В обществе Рихарда Карел выражается только намеками, его фразы остаются недосказанными. Прямолинейность Рихарда смущает его, но, с другой стороны, он ценит, что Рихард умеет и помолчать, когда чувствует, что зашел слишком далеко.
– Какое авто, такой и мужик! – говорит Рихард с полным ртом. – Что скажешь, Карел?
Карел поддакивает – и это отнюдь не притворное согласие. Карел всегда считал авто неким входным билетом в мир взрослых мужчин. Разве когда-то с Марией он не проверил это на практике? Не будь у него авто, он точно не захомутал бы ее.
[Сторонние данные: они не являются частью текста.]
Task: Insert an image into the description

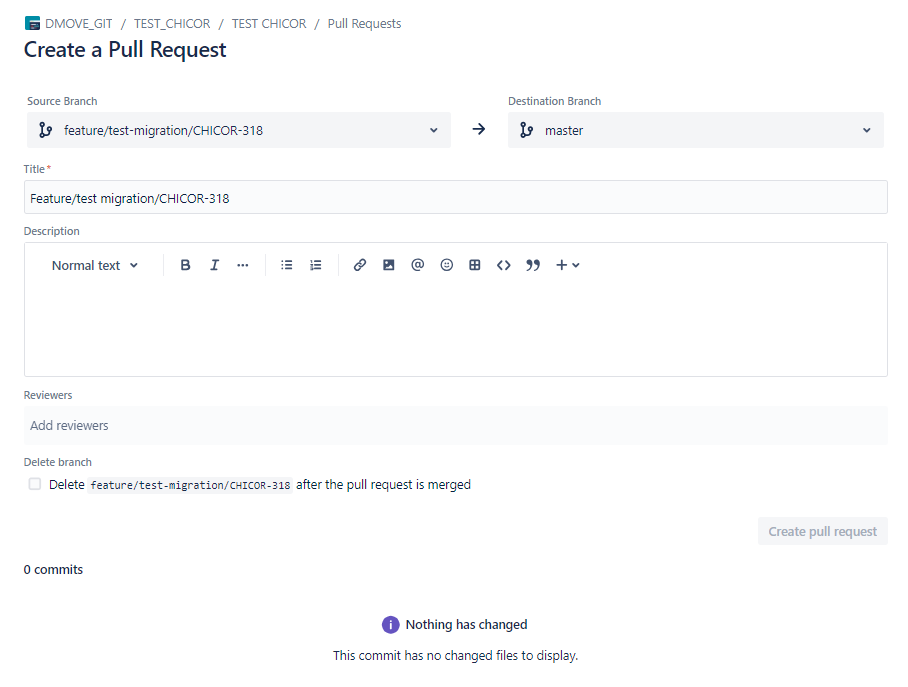Action: click(389, 265)
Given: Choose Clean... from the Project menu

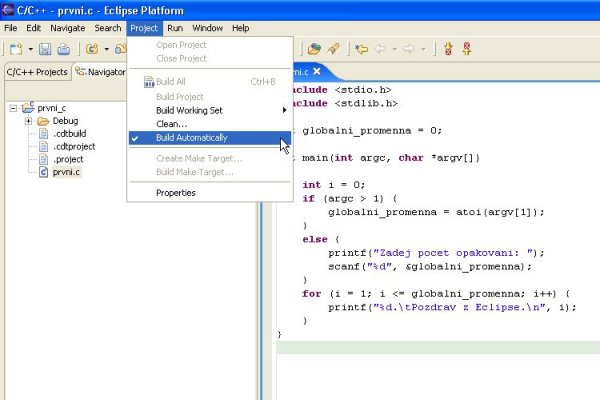Looking at the screenshot, I should [171, 124].

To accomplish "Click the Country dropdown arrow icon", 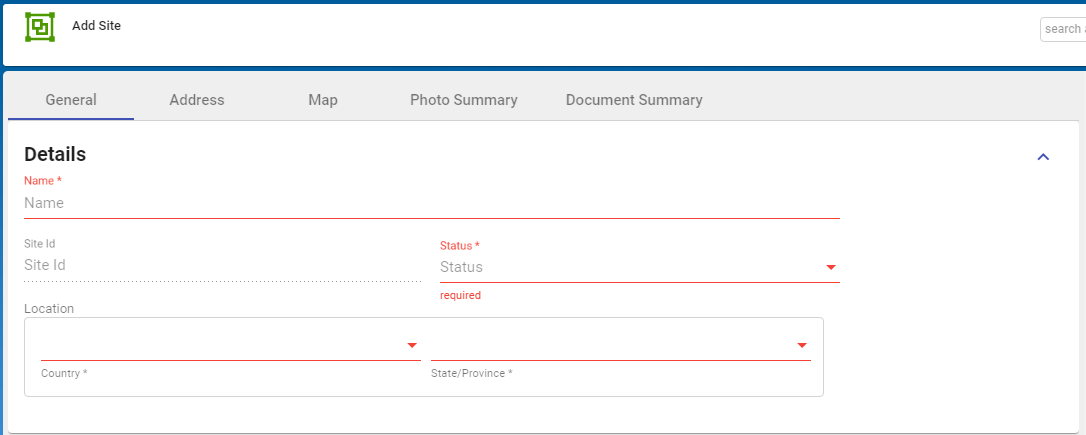I will point(411,346).
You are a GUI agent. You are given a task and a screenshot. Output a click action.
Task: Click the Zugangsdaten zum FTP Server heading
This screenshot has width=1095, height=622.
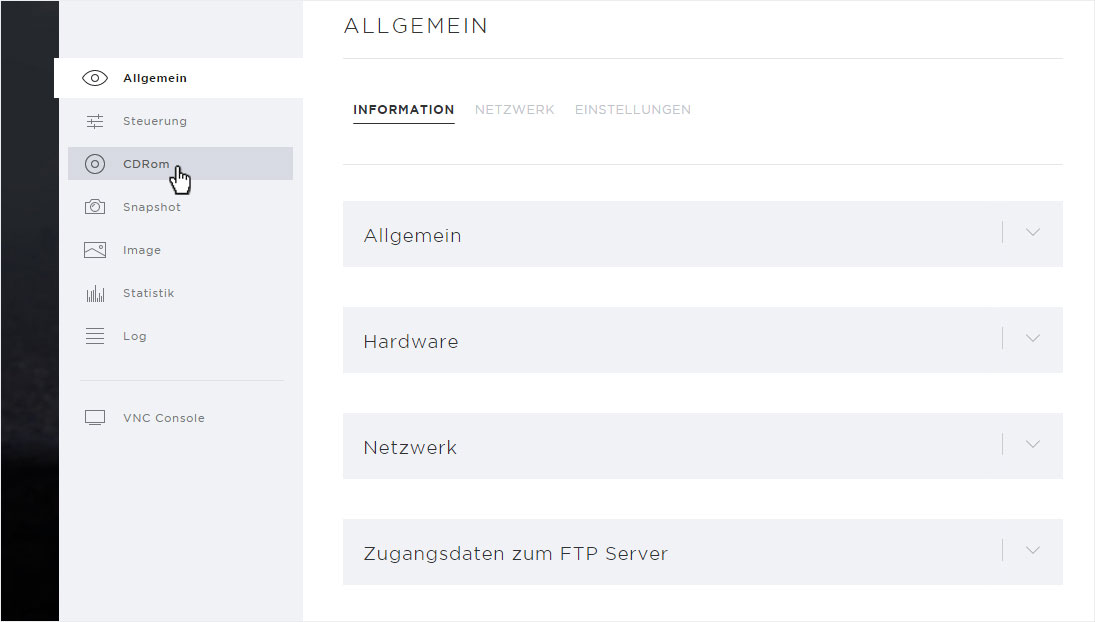tap(515, 554)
– Авто заложено в сексе, Карел.
– А то нет.
– Ты только вспомни, какие тачки мы выискивали по базарам в восемнадцать. Перво-наперво все искали крупного зверя.
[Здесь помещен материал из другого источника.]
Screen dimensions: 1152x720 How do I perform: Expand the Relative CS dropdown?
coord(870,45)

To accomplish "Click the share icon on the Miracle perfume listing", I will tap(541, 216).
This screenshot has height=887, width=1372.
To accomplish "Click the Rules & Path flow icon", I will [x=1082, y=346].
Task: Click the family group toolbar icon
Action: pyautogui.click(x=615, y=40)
Оба смеются. Карелу нравится, что Рихард говорит о далеком прошлом. Он не уверен, делает ли из него мужика маленькая красная “фелиция” (Рихард в прошлом году купил подержанный “мерседес”), так что, пожалуй, лучше чуть повернуть тему.
– Послушай, что я скажу тебе. Знаешь, о чем я мечтаю всю жизнь?
– Знаю, Карел, – отвечает Рихард, положив ему руку на плечо (таким жестом он подчас смягчает некоторую жестокость своих шуток). – Ты мечтаешь кого-нибудь трахнуть в четвертый раз!
– Нет. Я мечтаю о женщине, которая бы действительно нас понимала.
– Это я тоже.
Карел чувствует, что ему надо быть поконкретнее, чтобы Рихард сообразил, о чем речь.